Chapter 5 Building a Data Package

In data science, it’s vital to have some useful data available. But it’s much better to have this data ready in a reproducible way and provide it in a simple data R package, so that your team can start using it right away.

Let’s make an example R data package in seven simple steps!

5.1 Install ‘devtools’ package in R

First, we need to install the {devtools} package. Start a new R session (or RStudio) and run:

install.packages("devtools")

It comes along with package {usethis} and some handy and helper functions that will ease the creation of a new R package for you.

5.2 Create a new package

Now it’s time to create a backbone of our new R package. This step is pretty straightforward, just run:

usethis::create_package("v0te")

My package will be named “v0te” and will contain United Nations General Assembly Voting Data from the Harvard Dataverse.1

This command will create a new folder in your home directory prepopulated with some files for further adjustment.

5.3 Edit DESCRIPTION file

The DESCRIPTION file contains some essential metadata about your package. It is already prefilled with few lines, so open it and fill in your name and a package description.

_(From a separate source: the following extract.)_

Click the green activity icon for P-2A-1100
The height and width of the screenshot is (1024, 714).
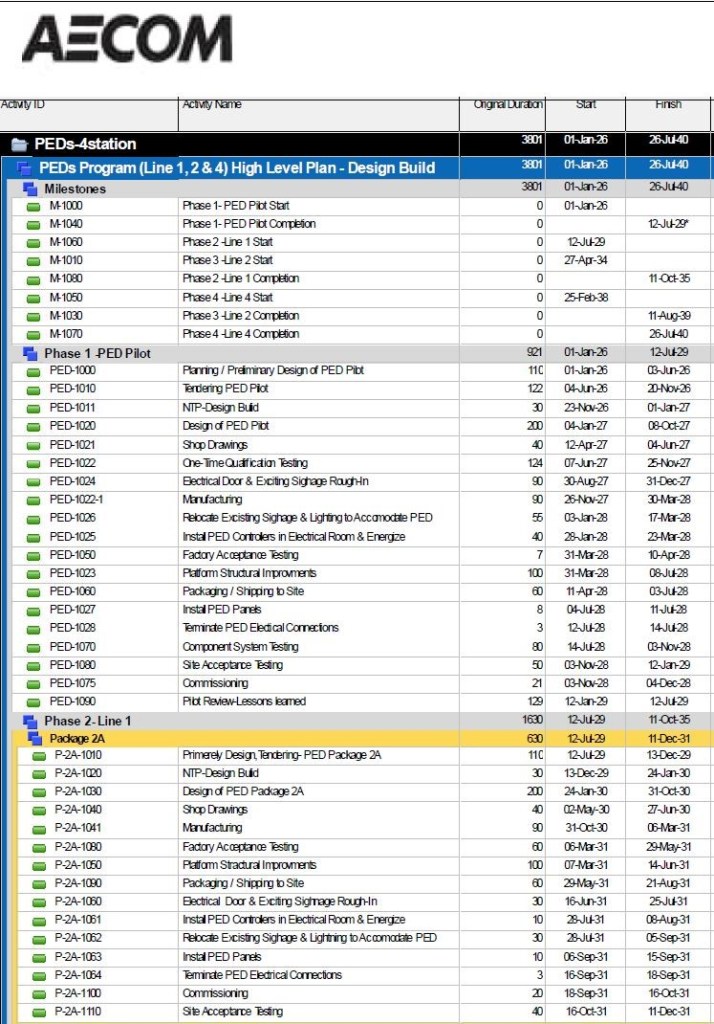(39, 994)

For example:

Package: v0te
Title: United Nations General Assembly Voting Data
Version: 0.0.0.9000
Authors@R:
    person(given = "Petr",
           family = "Kajzar",
           role = c("aut", "cre"),
           email = "author@example.org")
Description: The package contains UN General Assembly Voting Data. It is a
    dataset of roll-call votes in the UN General Assembly from 1946.
License: MIT + file LICENSE
Encoding: UTF-8
LazyData: true
Roxygen: list(markdown = TRUE)
RoxygenNote: 7.1.1
Depends:
    R (>= 2.10)

5.4 Add your data

OK, we have metadata prepared, now we’ll add some real data. We now need to create a data directory to store the data for this package. First we will create a directory to store our scripts that will collect and process our raw data. In your R concole, type:

usethis::use_data_raw("v0te")

This will create a data-raw folder with v0te.R file. Open that (if it’s not already open) and edit.

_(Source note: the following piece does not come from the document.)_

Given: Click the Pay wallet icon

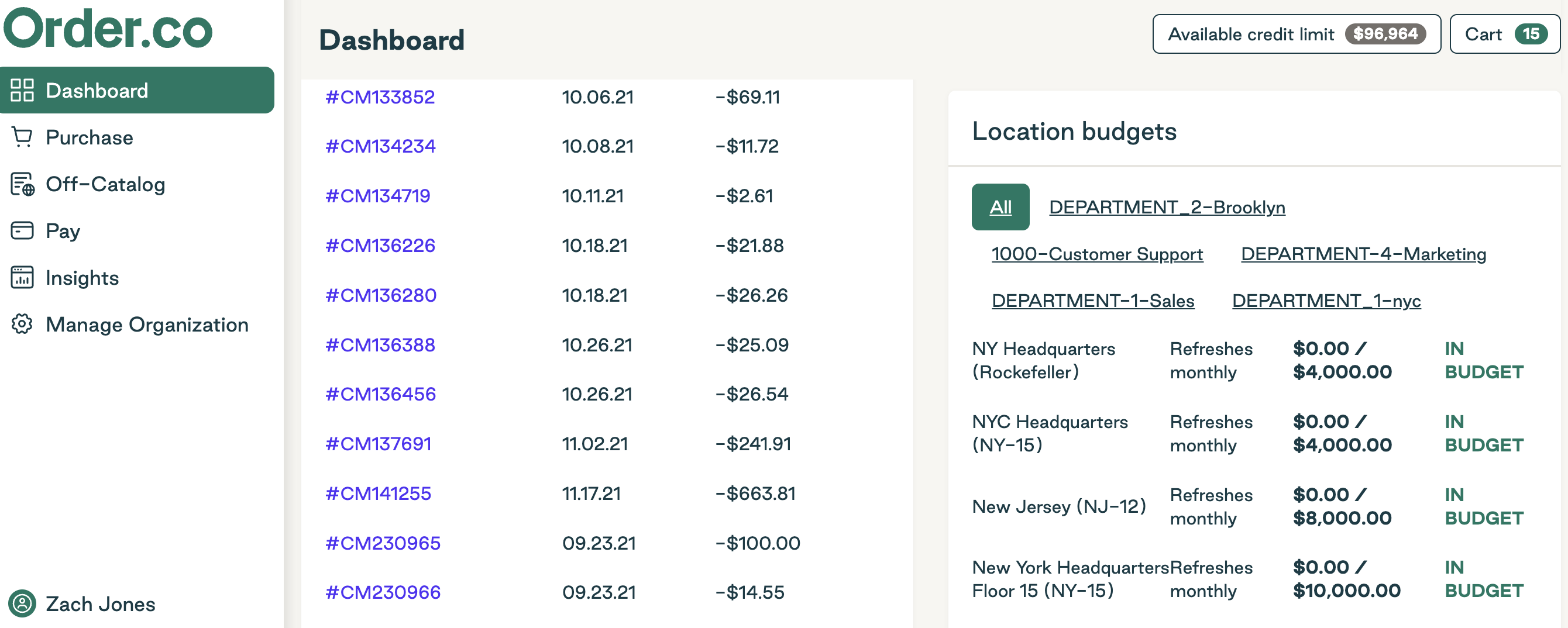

In my case, I will load remote data, edit that and save to data folder easily with usethis::use_data() function.

My data-raw/v0te.R file looks like this:

5.5 load data

load(url("https://dataverse.harvard.edu/api/access/datafile/:persistentId?persistentId=doi:10.7910/DVN/LEJUQZ/MLNAHB"))

5.6 extract only selected columns

votes <- subset(completeVotes, select = c("resid", "year", "Countryname", "vote"))

5.7 rename columns

colnames(votes) <- c("resid", "year", "country", "vote")

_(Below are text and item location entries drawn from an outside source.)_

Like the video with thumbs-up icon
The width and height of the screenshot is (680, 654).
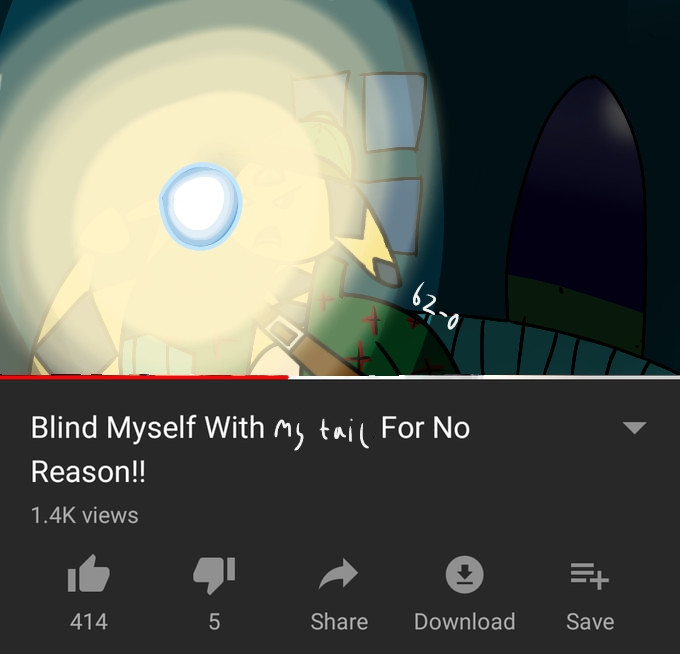coord(89,573)
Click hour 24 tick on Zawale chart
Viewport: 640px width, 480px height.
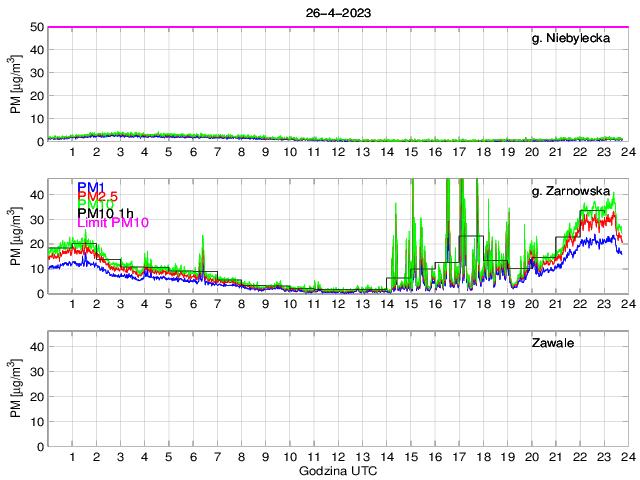pos(626,456)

5.8 change votes to factor and self-descriptive

votes$vote <- as.factor(votes$vote)
levels(votes$vote) <- c("yes", "abstain", "no", "absent", "not member")

5.9 use that data!

usethis::use_data(votes, overwrite = TRUE)

After editing the file, it is necessary to run this code immediately! Run it either by selecting it in R GUI and pressing Ctrl+R, or in RStudio by clicking on “Run” button. When you run your code, R will process the data and save a new dataset to the data folder.

5.10 Document your dataset

We have our data-raw folder ready - it reproducibly creates the dataset. The dataset is available in the data folder. So, now we only need to document that!

Run:

usethis::use_package_doc()

in your R console and R will open a documentation file in R folder for your package.

You can use roxygen2 block for your documentation, see https://r-pkgs.org/data.html#documenting-data.

My R/v0te-package.R file looks like this:

#' @keywords internal
"_PACKAGE"

# The following block is used by usethis to automatically manage
# roxygen namespace tags. Modify with care!
## usethis namespace: start
## usethis namespace: end
NULL

#' United Nations General Assembly Voting Data
#'
#' This is a dataset of roll-call votes in the UN General Assembly from 1946.
#'
#' @format A data frame with 4 variables:
#' \describe{
#'   \item{resid}{roll-call vote id}
#'   \item{year}{year of vote}
#'   \item{country}{country name}
#'   \item{vote}{yes/no/abstain/absent/not a member}
#' }
#' @source \url{https://doi.org/10.7910/DVN/LEJUQZ}
"votes"

The first two blocks were generated automatically, and I don’t touch that. The third block is written by me and contains basic info about the dataset.

5.11 Generate documentation files

If you have your documentation ready, run:

devtools::document()

This will generate documentation files for your package inside the man folder.

5.12 Congratulations!

Your package is probably ready to use. Please, consider to add some permissive license, e.g. MIT:

usethis::use_mit_license("Your Name")

And now you can test your package with:

devtools::load_all()

You’ll see that you can use a new votes dataset and do some data science on that. :-)

str(votes)

Lastly, check your package:

devtools::check()

If everything looks good, just upload your package to some git hosting site.